Une partie de mes impôts a servi à bombarder des structures résidentielles et à tuer leurs habitants palestiniens, y compris de jeunes enfants et des femmes. Mes impôts financent les balles qui tuent et blessent les manifestants dans le village de Beita en Cisjordanie et à Gaza. Nos impôts subventionnent les colonies et couvrent le coût de la démolition des maisons palestiniennes par l'administration civile et la municipalité de Jérusalem. Sous le camouflage d'un pays respectueux des lois et grâce à notre financement, Israël a perpétré tous ces actes de terreur et bien d'autres. Jour après jour. Heure par heure.

Ceux qui contrôlent les centres de pouvoir ont toujours essayé et essaient encore de s'arroger le monopole de la langue, afin de perpétuer leur suprématie. Le patriarcat a dérivé le terme médical "hystérie" de la racine grecque de l'utérus, afin de cimenter le statut inférieur des femmes. Les Anglais ont fait en sorte que le terme "Irlandais" soit synonyme de stupide, puis de paresseux et d'ivrogne, afin d'expliquer leur colonisation de l'Irlande.

"Idiot", "noir" et "terroriste" étaient également des synonymes chez les Blancs d'Afrique du Sud, utilisés pour justifier l'exploitation, la ségrégation raciale et l'oppression terroriste.
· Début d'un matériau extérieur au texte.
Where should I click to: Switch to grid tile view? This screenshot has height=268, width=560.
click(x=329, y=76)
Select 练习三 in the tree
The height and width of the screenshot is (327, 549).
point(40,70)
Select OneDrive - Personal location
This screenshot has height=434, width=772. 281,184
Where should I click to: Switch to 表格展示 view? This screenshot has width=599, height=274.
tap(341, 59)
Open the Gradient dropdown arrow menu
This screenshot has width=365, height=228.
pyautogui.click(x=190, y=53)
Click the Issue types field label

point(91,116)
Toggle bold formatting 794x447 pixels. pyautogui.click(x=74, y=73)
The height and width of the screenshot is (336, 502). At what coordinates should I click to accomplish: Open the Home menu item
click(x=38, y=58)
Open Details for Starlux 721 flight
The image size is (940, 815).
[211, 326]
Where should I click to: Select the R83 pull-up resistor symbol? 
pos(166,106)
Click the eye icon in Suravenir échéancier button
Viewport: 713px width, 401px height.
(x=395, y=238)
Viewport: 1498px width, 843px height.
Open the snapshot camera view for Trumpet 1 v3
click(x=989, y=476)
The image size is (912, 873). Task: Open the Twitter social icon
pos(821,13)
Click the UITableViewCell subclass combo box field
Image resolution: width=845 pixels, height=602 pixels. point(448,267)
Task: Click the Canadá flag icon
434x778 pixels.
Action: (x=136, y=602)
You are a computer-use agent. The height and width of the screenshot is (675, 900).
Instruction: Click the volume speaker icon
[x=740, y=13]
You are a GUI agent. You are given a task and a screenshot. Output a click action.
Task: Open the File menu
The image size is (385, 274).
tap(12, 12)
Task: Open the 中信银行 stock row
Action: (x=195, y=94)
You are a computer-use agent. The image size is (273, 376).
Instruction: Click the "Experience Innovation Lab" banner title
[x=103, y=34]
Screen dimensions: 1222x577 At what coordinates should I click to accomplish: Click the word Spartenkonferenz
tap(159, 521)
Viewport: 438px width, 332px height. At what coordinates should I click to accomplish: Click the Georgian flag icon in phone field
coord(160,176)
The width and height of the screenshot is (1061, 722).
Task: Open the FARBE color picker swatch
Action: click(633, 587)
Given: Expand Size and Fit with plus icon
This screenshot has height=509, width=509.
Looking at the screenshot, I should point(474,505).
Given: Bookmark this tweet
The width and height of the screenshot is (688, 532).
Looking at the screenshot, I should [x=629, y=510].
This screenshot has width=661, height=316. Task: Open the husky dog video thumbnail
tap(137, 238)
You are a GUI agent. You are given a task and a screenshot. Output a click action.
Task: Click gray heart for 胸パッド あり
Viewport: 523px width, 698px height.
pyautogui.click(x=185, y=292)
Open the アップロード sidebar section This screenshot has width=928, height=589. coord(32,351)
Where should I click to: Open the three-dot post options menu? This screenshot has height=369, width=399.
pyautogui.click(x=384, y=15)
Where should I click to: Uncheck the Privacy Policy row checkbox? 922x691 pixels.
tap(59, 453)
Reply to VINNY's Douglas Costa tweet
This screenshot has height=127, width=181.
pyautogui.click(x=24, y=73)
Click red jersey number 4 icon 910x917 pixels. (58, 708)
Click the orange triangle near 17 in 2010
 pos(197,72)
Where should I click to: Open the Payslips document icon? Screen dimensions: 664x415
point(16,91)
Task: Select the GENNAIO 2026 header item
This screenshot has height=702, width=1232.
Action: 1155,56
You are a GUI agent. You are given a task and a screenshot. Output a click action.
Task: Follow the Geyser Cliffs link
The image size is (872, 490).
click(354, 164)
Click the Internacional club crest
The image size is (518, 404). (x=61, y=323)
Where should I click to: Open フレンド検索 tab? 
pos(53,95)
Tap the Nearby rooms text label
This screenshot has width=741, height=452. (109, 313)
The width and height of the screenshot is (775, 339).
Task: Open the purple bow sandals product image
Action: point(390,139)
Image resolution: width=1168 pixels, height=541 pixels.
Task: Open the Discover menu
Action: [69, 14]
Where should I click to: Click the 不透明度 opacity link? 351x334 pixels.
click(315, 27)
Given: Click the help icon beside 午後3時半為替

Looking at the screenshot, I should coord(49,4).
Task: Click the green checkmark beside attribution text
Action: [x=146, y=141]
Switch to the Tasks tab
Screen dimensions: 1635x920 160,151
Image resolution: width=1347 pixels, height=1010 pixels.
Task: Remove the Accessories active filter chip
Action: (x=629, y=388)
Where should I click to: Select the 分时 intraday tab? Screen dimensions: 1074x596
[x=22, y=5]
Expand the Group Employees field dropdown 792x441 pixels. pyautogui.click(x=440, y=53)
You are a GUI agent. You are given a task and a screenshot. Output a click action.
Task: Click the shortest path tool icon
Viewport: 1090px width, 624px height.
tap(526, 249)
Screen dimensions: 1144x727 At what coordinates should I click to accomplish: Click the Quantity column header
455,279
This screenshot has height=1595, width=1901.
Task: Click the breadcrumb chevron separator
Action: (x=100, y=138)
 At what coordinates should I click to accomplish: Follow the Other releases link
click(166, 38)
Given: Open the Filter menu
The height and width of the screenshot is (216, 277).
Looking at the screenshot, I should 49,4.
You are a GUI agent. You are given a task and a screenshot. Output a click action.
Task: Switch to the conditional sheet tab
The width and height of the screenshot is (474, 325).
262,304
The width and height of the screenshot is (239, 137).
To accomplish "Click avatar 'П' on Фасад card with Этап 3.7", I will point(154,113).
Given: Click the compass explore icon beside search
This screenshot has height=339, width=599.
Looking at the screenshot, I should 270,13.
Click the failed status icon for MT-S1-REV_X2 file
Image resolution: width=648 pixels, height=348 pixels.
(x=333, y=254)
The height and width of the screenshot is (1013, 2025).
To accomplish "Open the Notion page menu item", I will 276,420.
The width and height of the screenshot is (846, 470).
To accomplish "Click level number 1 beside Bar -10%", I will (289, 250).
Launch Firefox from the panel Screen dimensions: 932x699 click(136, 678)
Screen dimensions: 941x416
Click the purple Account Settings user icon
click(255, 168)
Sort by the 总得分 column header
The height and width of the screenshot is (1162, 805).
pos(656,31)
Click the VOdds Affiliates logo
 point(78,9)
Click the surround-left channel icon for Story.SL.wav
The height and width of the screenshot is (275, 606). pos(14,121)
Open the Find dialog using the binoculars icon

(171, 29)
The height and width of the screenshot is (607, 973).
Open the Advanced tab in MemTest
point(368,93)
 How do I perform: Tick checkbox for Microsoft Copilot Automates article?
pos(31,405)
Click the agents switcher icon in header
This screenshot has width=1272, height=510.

Et c'est ainsi que l'occupant israélien décide de ce qu'est la terreur, et y inclut six autres ONG palestiniennes.

La raison de leur persécution est très claire : ces organisations de la société civile ont enregistré plusieurs succès impressionnants dans leur opposition à la cruelle occupation israélienne. Ce sont elles qui ont agi et agissent pour poursuivre les Israéliens responsables de crimes de guerre et de crimes d'apartheid devant la Cour pénale internationale de La Haye, et qui ont exhorté l'Autorité palestinienne à suivre cette voie. Ce sont eux qui dénoncent le système israélien de détention massive, y compris de mineurs, et le scandale qu'est le tribunal militaire.

Ce sont eux qui soutiennent les agriculteurs palestiniens contre le harcèlement de l'administration civile et des colons. Ce sont eux qui nourrissent les valeurs de gauche et féministes, et qui critiquent aussi les autorités palestiniennes.

Ils (et pas seulement eux) sont en lutte constante contre la terreur de l'occupation. Et l'occupation, à travers la persécution de ces organisations, aspire à terroriser les autres Palestiniens et à les dissuader d'opposer une quelconque résistance.